*** Opening of INPUT ***
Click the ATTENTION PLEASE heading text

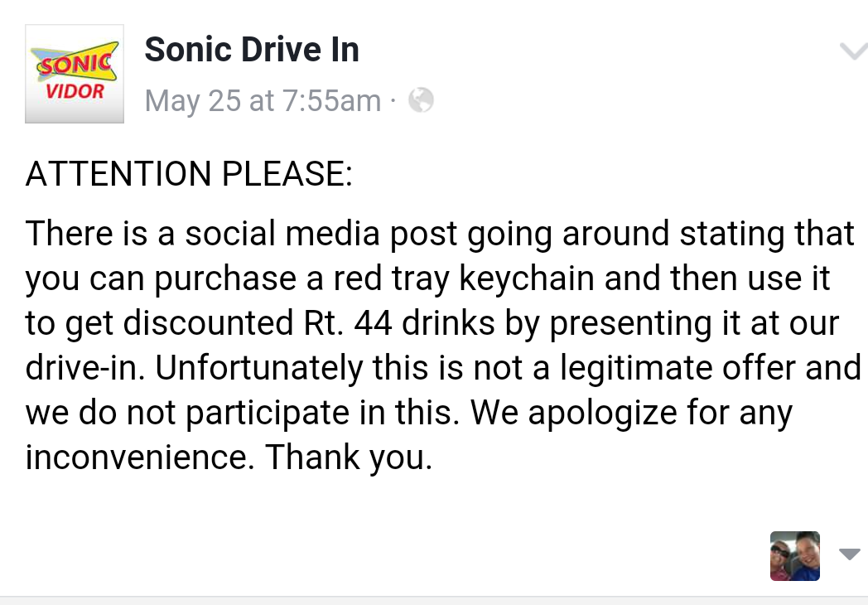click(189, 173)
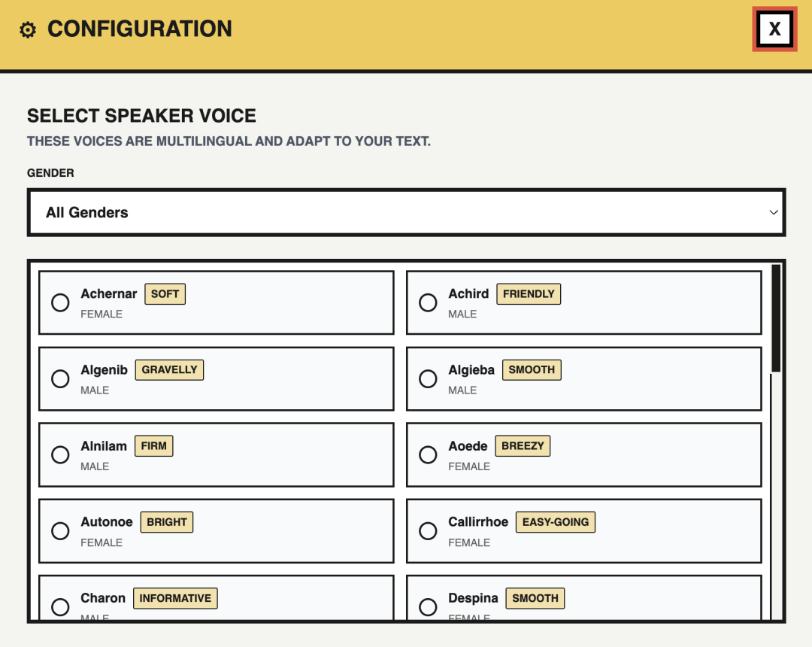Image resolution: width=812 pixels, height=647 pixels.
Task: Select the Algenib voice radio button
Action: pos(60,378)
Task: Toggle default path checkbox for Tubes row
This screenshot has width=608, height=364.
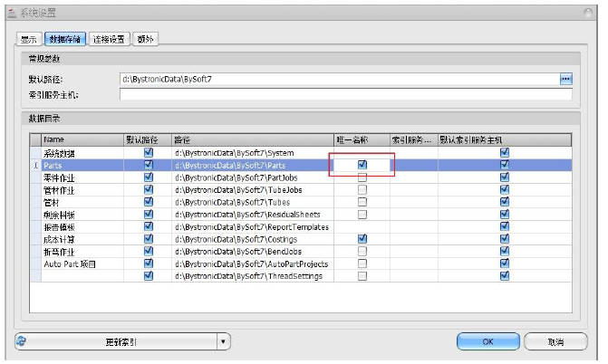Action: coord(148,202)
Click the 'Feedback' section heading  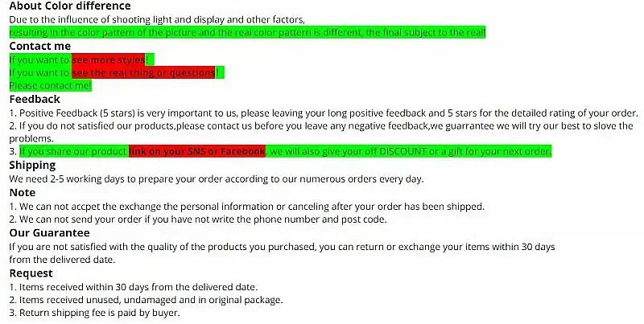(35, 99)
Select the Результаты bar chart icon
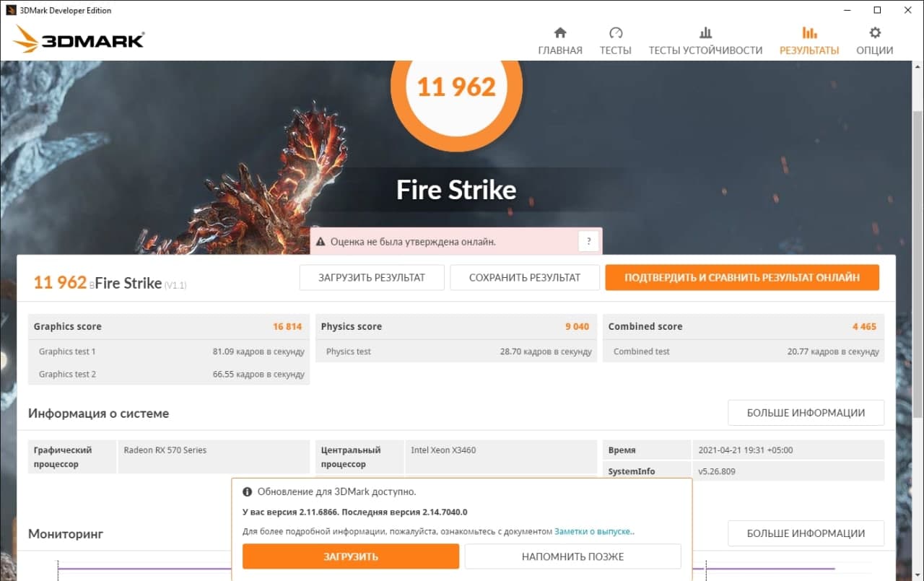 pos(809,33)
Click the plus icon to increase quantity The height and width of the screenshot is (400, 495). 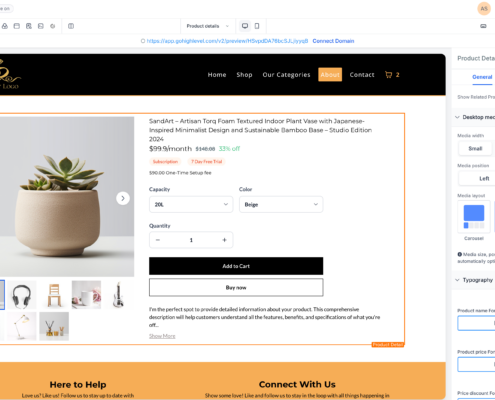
*** Close of INPUT ***
Here the job is to quote the lines from the one with "Select the Результаты bar chart icon" through the end of the material, both included, exactly; please skip the pictures.

### SOLUTION FOR THIS PROBLEM
Select the Результаты bar chart icon
 pos(809,33)
Click the plus icon to increase quantity The height and width of the screenshot is (400, 495). 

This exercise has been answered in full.